─── Source document ───

18 January 2019

Nautilus kept on life support but for how long?

Nautilus Minerals has edged back from the brink of bankruptcy with an extension to the bridging loans provided by its two main shareholders Russian mining company Metalloinvest and Omani conglomerate MB Holding. They were due for repayment on Tuesday 8th January when Nautilus begged for a one week reprieve, hoping to raise USD 5 million to maintain a holding pattern while it sought a long term funding solution[1].  Unable to attract a lender the floundering company has been thrown a temporary life line once more by its 2 shareholders in the form of a small USD 500,000 loan to be repaid on 8th February[2] .

 It looks like 2019 will herald the end of Nautilus’s long struggle with its Solwara 1 deep sea prospect in Papua New Guinea[3]. The most recent in the string of bad news stories was the loss of their crucial production support vessel after payments stopped to the shipyard building it.[4] Nautilus’s share price has been hovering around a historical low of CAN $0.05.[5]

Andy Whitmore of the Deep Sea Mining Campaign said “How long can Nautilus be kept on life support?  And what is the point of extending the loan by one month? The company has no start date pencilled in, no operational capacity, and is in no position to repay its growing debt. The high level of opposition within PNG to Solwara 1 is another obstacle Nautilus is yet to address.  It’s time to euthanize this company.”

───

• Written tasks:
[A] Copy the passage from the news piece on Nautilus Minerals word for word, from "18 January 2019" to "8th February[2] .".
[B] Write what comes next in the news piece on Nautilus Minerals, starting after the last sentence shown.

─── Material shown ───

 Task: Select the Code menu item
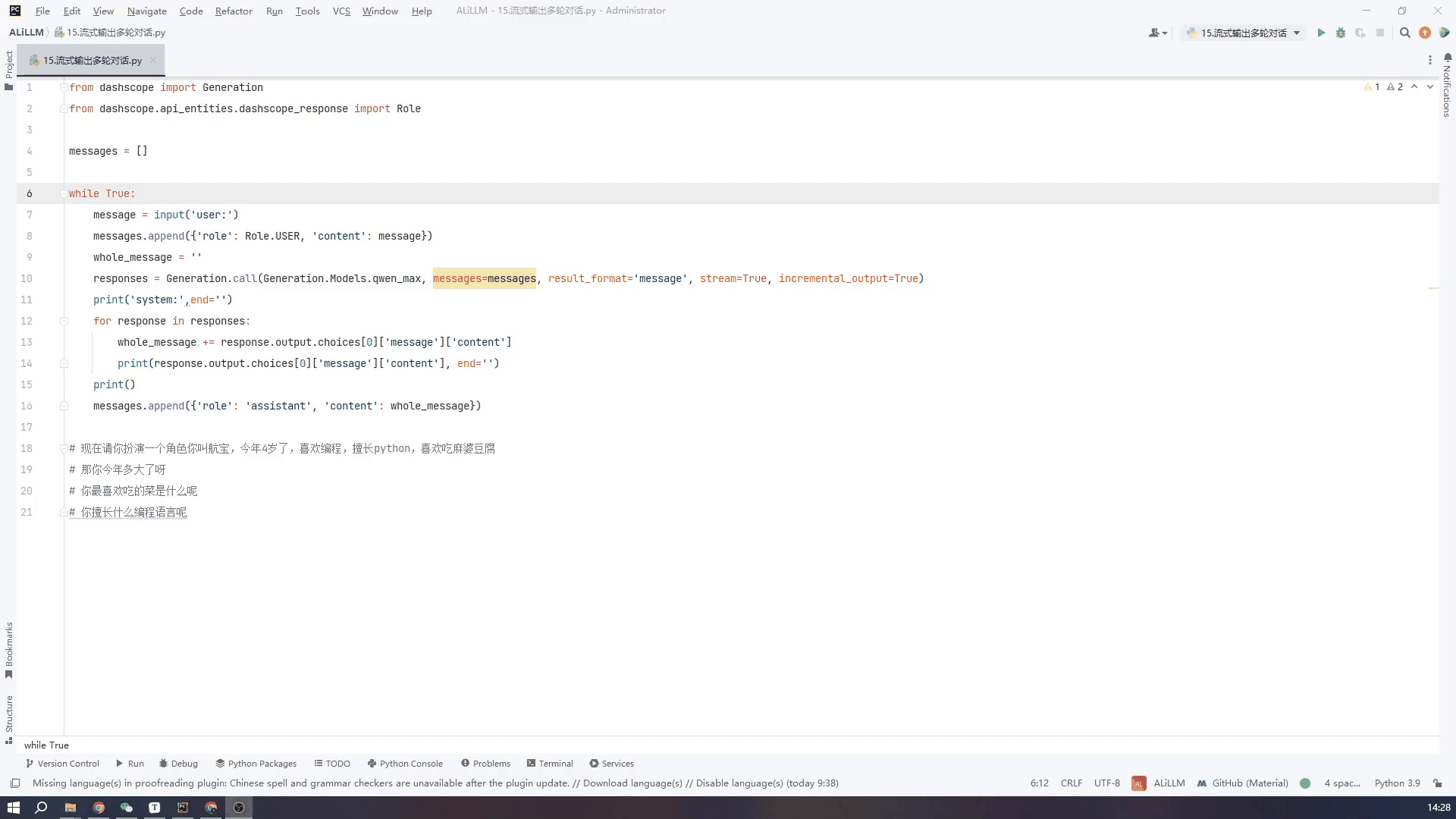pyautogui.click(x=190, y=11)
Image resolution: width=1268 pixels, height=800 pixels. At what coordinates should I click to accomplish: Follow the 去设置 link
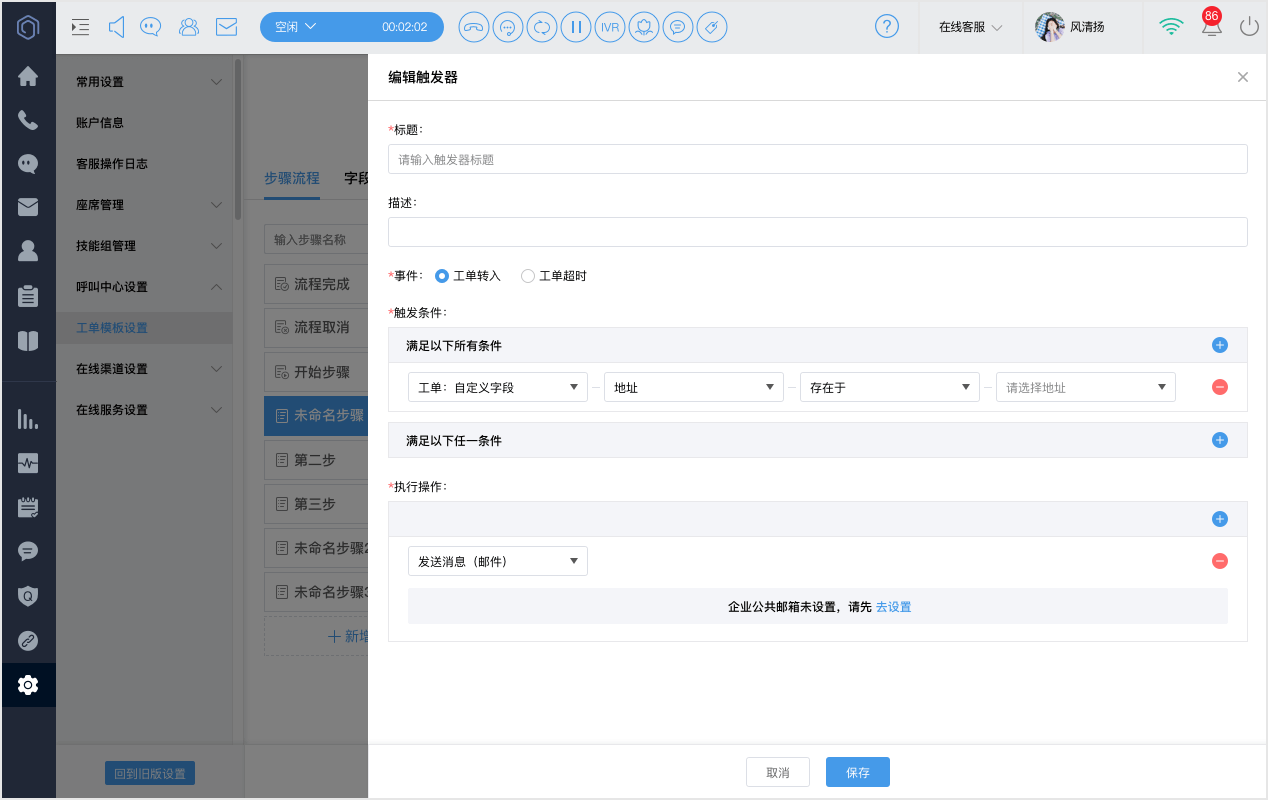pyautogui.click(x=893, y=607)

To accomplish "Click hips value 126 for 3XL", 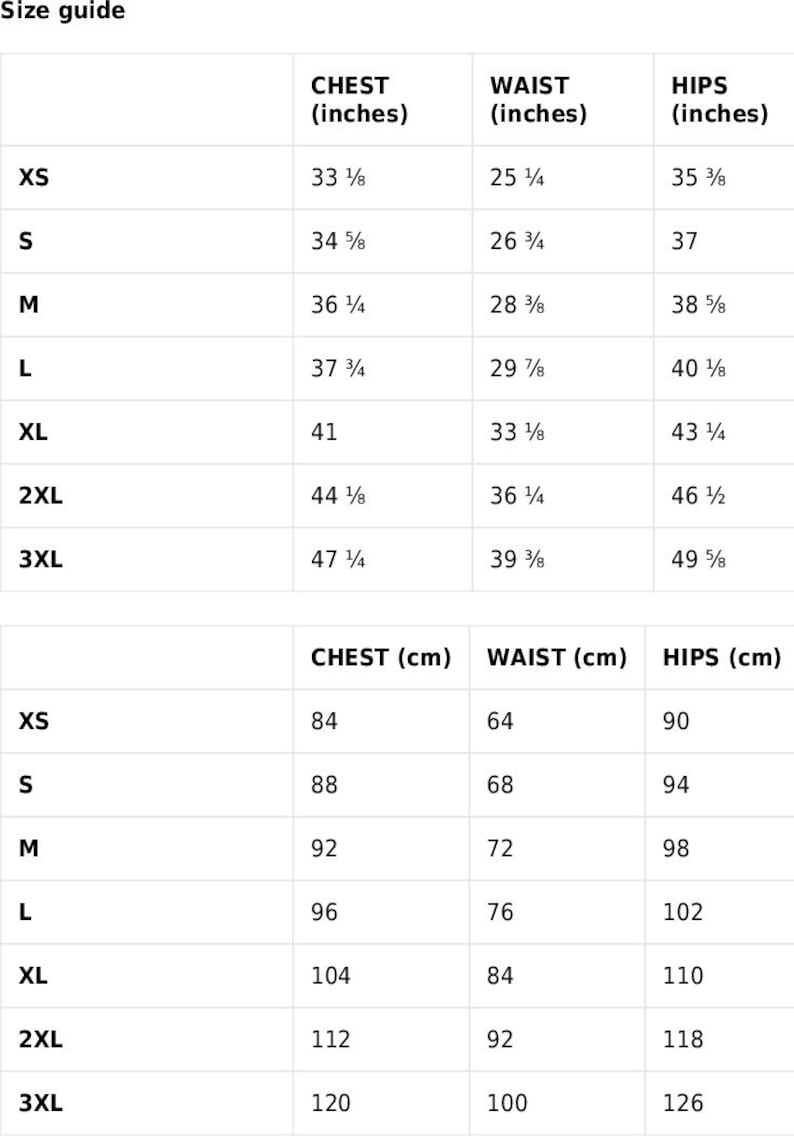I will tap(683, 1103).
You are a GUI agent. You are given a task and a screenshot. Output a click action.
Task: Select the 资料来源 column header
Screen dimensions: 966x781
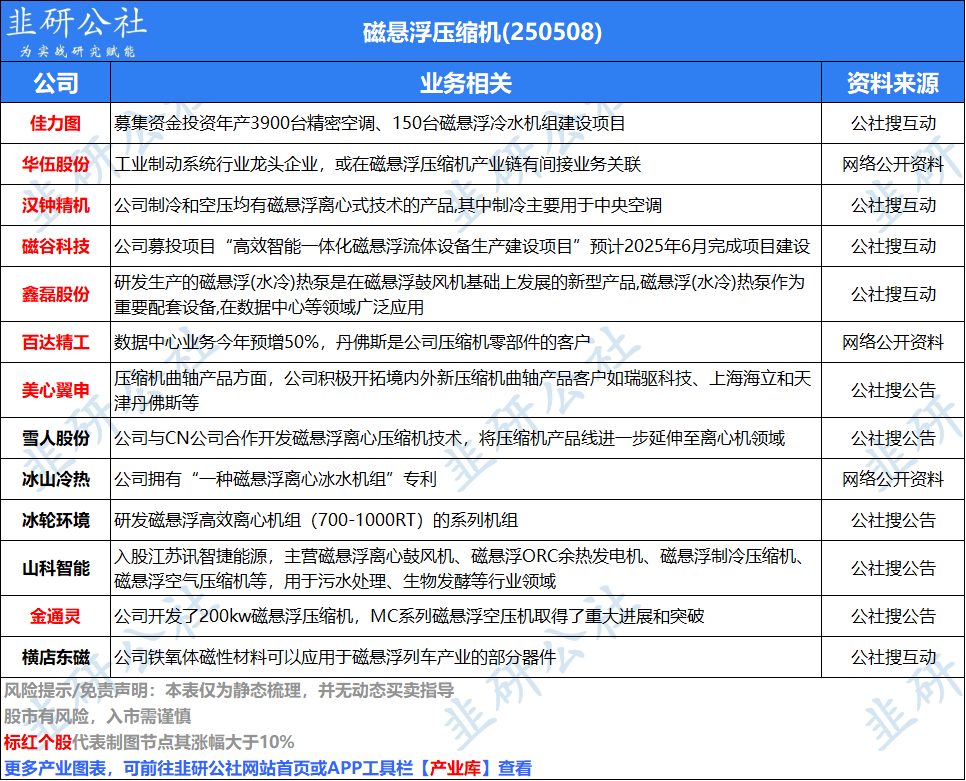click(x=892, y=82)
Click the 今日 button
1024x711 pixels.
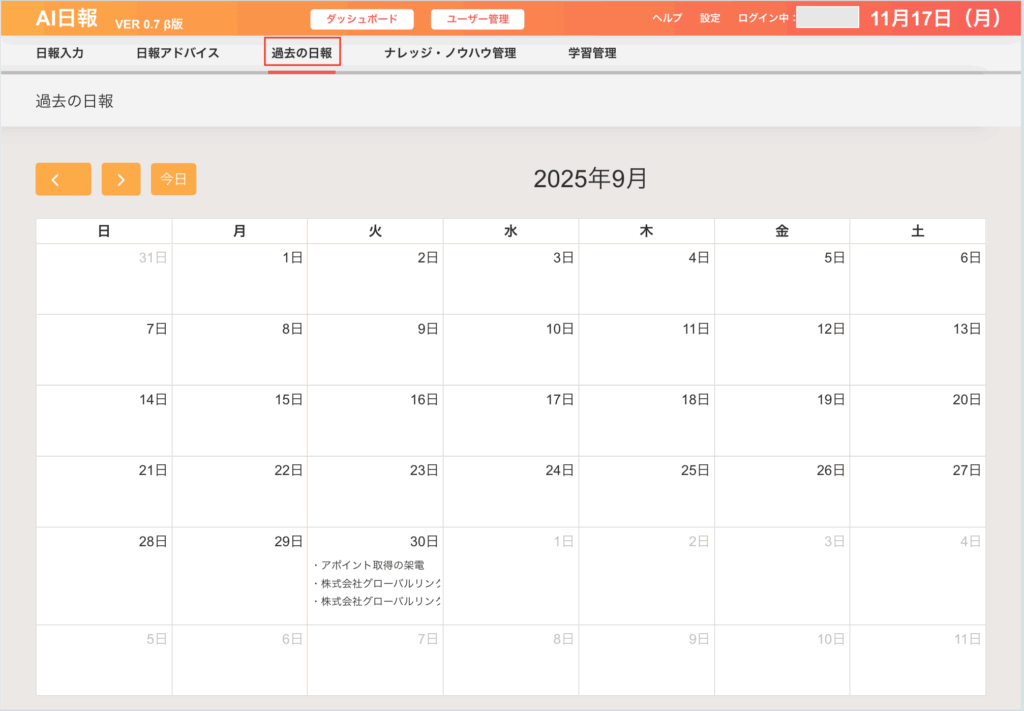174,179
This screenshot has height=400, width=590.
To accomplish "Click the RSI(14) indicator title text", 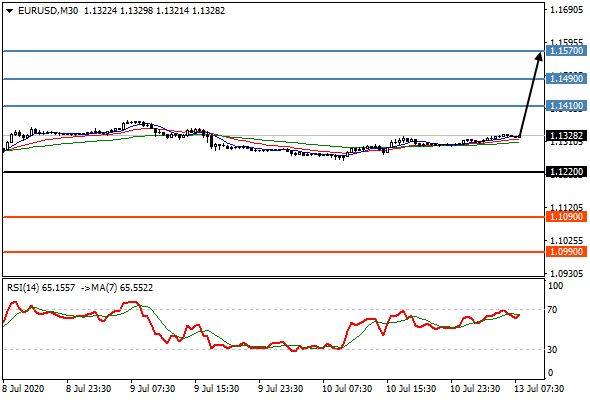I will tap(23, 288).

───

• Responses:
[A]
18 January 2019

Nautilus kept on life support but for how long?

Nautilus Minerals has edged back from the brink of bankruptcy with an extension to the bridging loans provided by its two main shareholders Russian mining company Metalloinvest and Omani conglomerate MB Holding. They were due for repayment on Tuesday 8th January when Nautilus begged for a one week reprieve, hoping to raise USD 5 million to maintain a holding pattern while it sought a long term funding solution[1].  Unable to attract a lender the floundering company has been thrown a temporary life line once more by its 2 shareholders in the form of a small USD 500,000 loan to be repaid on 8th February[2] .

[B]
Concerned about the impacts the Solwara 1 project will have on marine ecosystems and fisheries based livelihoods[6], the Alliance of Solwara Warriors has brought legal proceedings to assess whether the Solwara 1  project was approved lawfully[7].  Jonathan Mesulam from the Alliance of Solwara Warriors says, ” My village is located in New Ireland province, only 25km from the proposed Solwara 1 project.  New Irelanders are now well informed of the potential impacts of Nautilus Minerals experimental seabed mining project. They are giving their undivided support to ensure the project is stopped at all cost.

Sir Arnold Amet, former Papua New Guinean Attorney General stated, ”  I have repeatedly warned our Government of the financial liabilities of holding a 15% stake in this experimental company. The wisest thing for the PNG Government to do now would be to cut its losses, learn from its very expensive mistake, and terminate the Solwara 1 operating licence.  Nautilus clearly shows that deep sea mining is not financially, socially, or environmentally viable for PNG. Our Government should explore recouping its failed investment by suing Nautilus for breach of contract.“

Dr. Helen Rosenbaum of the Deep Sea Mining Campaign added: “This loan extension really changes nothing. The financial, ecological, and social risks associated with the Solwara 1 project continue. Local opposition will grow as long as this perilous project persists.”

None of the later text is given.